Pestisitlerin zararı sadece etken maddenin bireysel etkileriyle sınırlı değil. Araştırmalar, birden fazla pestisit türünün bir araya gelerek oluşturduğu kokteyl etkisinin, etken maddelerin tek tek etkilerinden çok daha zararlı olabileceğini gösteriyor. Ancak mevcut düzenlemeler, pestisitleri tek tek inceleniyor ve kokteyl etkisini dikkate almıyor. Bu da insanların maruz kaldığı toplam riskin yeterince değerlendirilmediği anlamına geliyor.
‘Zehirsiz Sofralar’ Mümkün
Tarım zehri pestisitlerden kurtulmak, üretimden tüketime ve pazarlama kanallarına kadar ciddi bir dönüşüm gerektiriyor. Sorumluluk ne sadece çiftçilere ne de tüketicilere yüklenebilir! Tarım politikalarının değişmesi, pestisitlerin kademeli olarak yasaklanarak doğa dostu agroekolojik üretime geçiş için hükümetlerin, yerel yönetimlerin, şirketlerin, tüccarların, esnafın, üretici örgütleri ve sivil toplum örgütlerinin işbirliği içinde çalışması gerekiyor. Zehirsiz Sofralar Platformu kurucu üyelerinden Buğday Ekolojik Yaşamı Destekleme Derneği Ziraat Mühendisi Duygu Saatli pestisitlere dayalı konvansiyonel üretim yöntemleri yerine doğa ile uyumlu, agroekolojik, onarıcı yöntemlere ivedilikle geçilmesi gerektiğini ifade ederek, “Tarım ve Orman Bakanlığı, The European Food Safety Authority EFSA (Avrupa Gıda Güvenliği Otoritesi), Dünya Sağlık Örgütü gibi kurumların öncelikli görevi insanları, doğayı ve canlıları zehirleyen pestisitleri yasaklamaktan ziyade pestisitlerle ilgili uzun vadeli yeterli bilimsel araştırmalar ve analizler yapılmadan önce kullanımına izin vermeyerek, gerekli tedbirleri baştan alarak şirketler yerine insanların, tüm canlıların ve doğanın çıkarlarını gözetmek olmalı” diyor.

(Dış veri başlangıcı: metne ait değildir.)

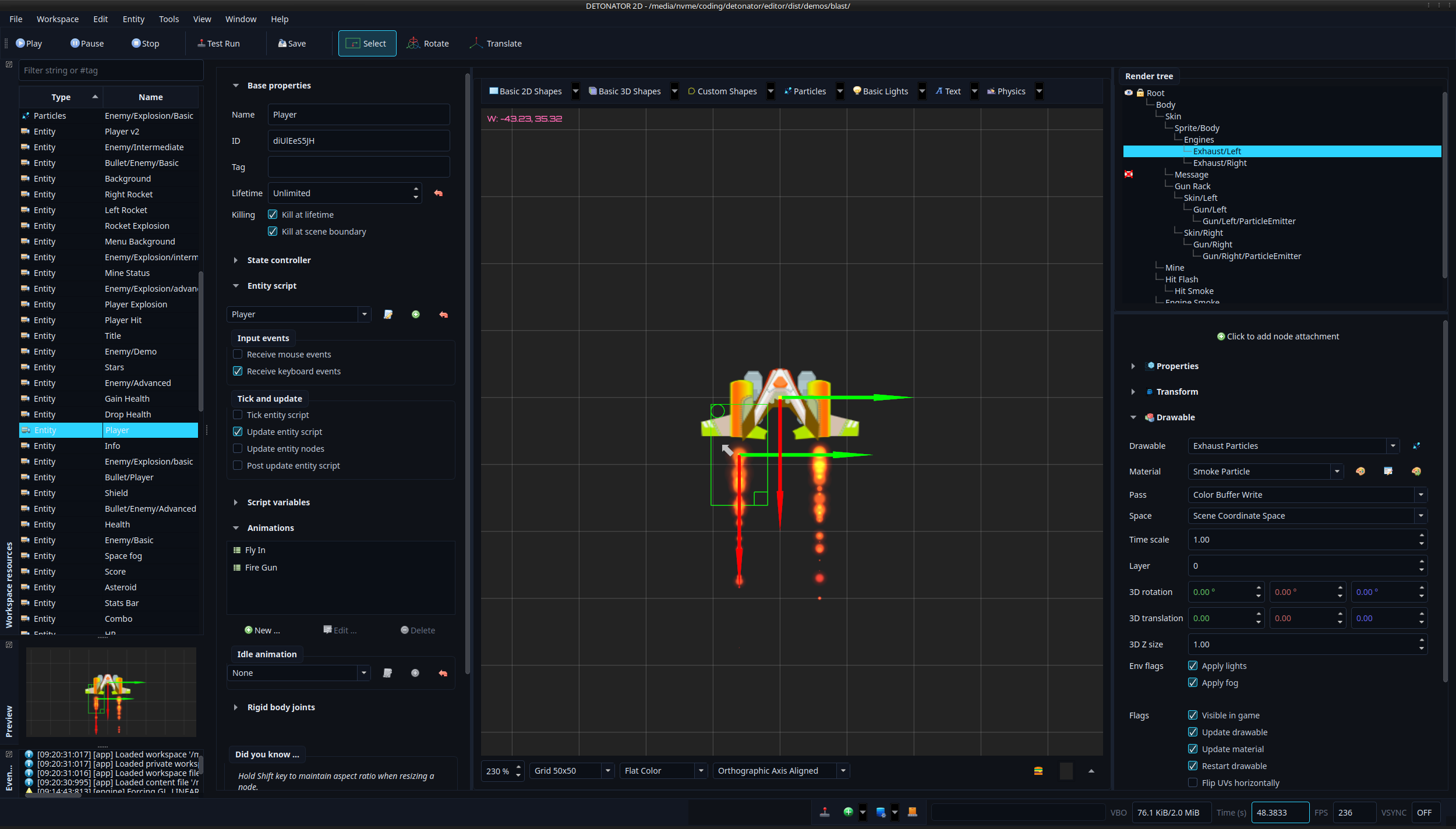1456x829 pixels.
Task: Click particle engine icon beside Drawable field
Action: pyautogui.click(x=1416, y=446)
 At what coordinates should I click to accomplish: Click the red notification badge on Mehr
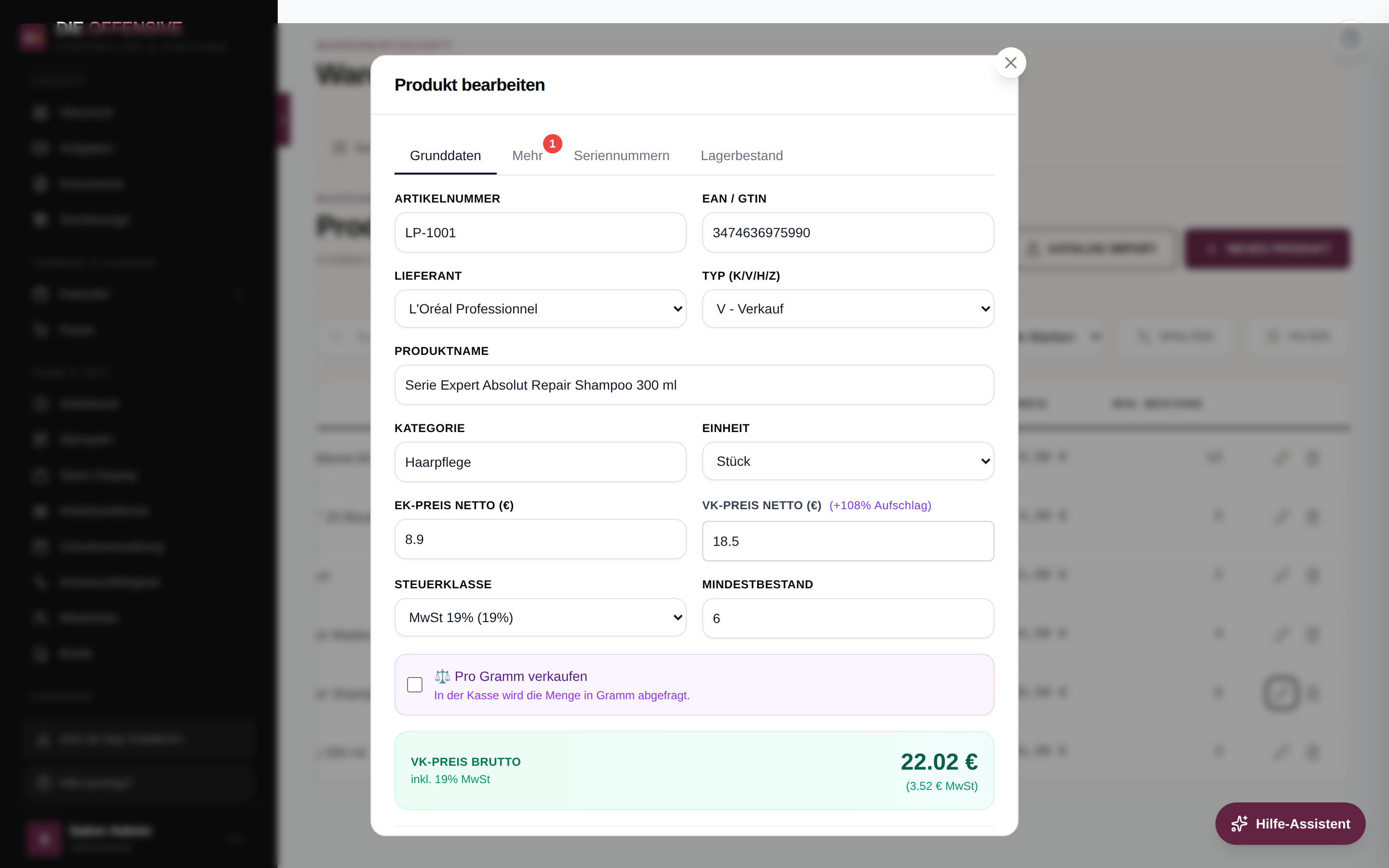pyautogui.click(x=552, y=144)
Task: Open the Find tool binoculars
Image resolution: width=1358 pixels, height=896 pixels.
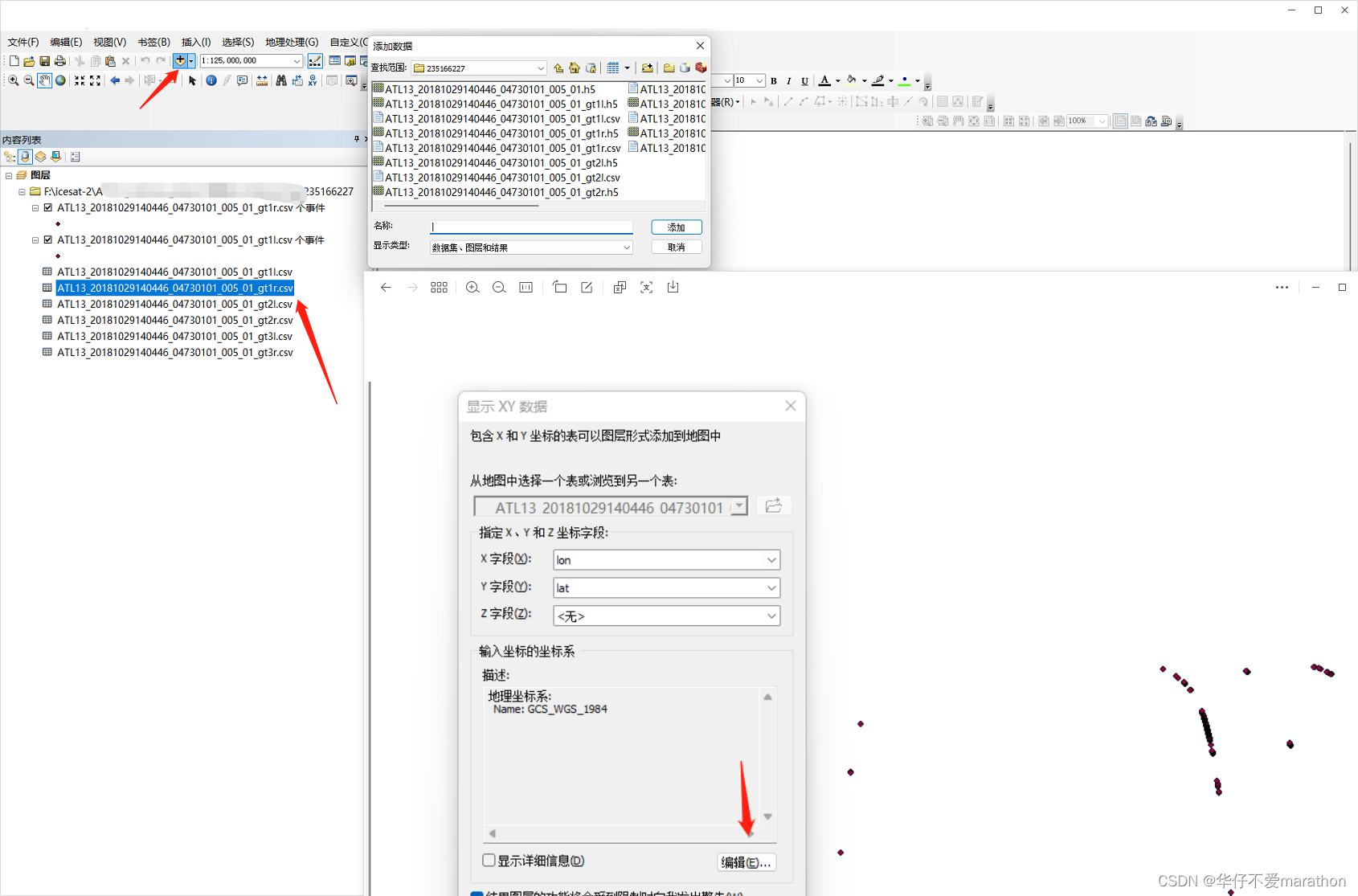Action: 281,80
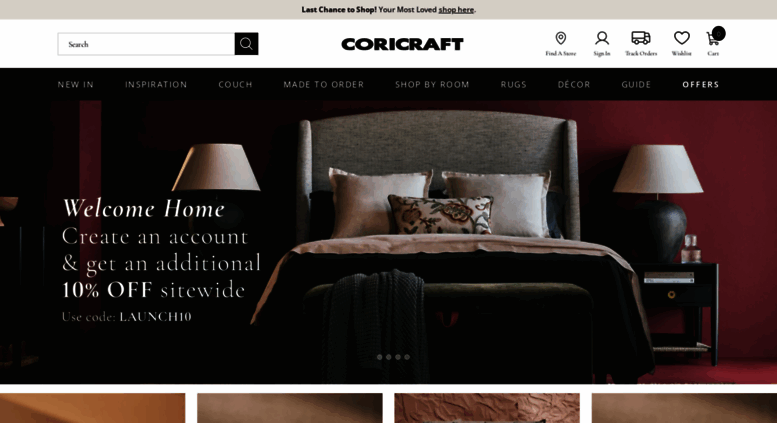This screenshot has height=423, width=777.
Task: Click the Coricraft logo
Action: (402, 44)
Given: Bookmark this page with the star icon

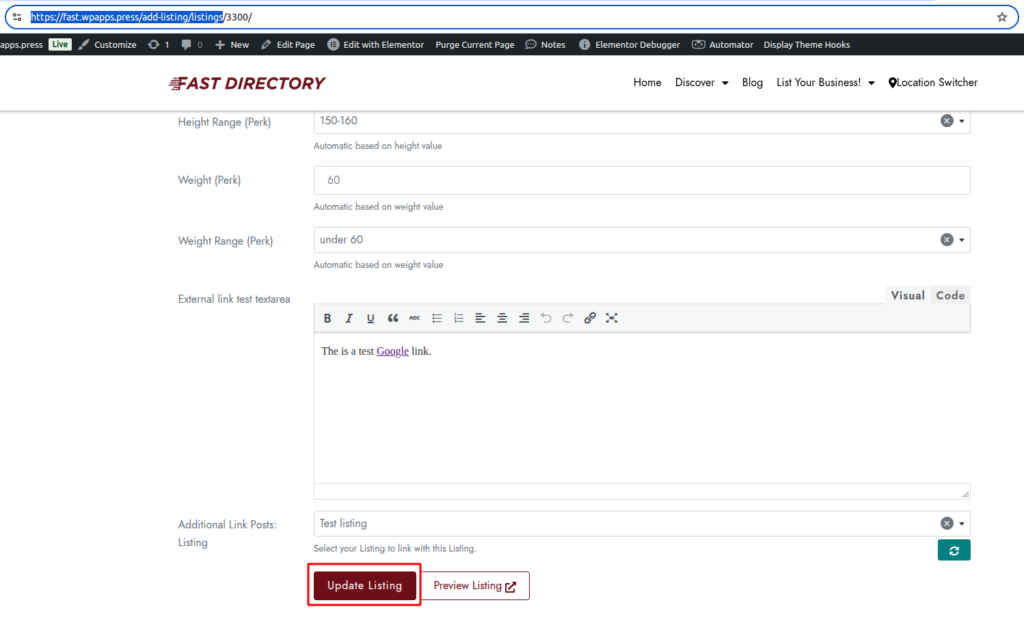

Tarım zehirlerinden kurtulmak için mutfağınıza gelmesini beklemeyin:
- Doğa dostu yöntemlerle yetiştirilmiş agroekolojik, organik ürünleri tercih edin.
- Gıda topluluklarına, tüketici kooperatiflerine katılarak sağlıklı üretim yapan küçük çiftçilerin ürünlerini satın alın; böylece agroekolojik, organik üretimin yaygınlaşmasına katkıda bulunun.
- Pestisitlerin yasaklanarak doğa dostu üretimi özendirici tarım politikalarının hayata geçirilmesini talep edin.
- Gıda güvenliği ve sürdürülebilir, onarıcı tarım konusunda çalışan sivil toplum kuruluşlarını destekleyin.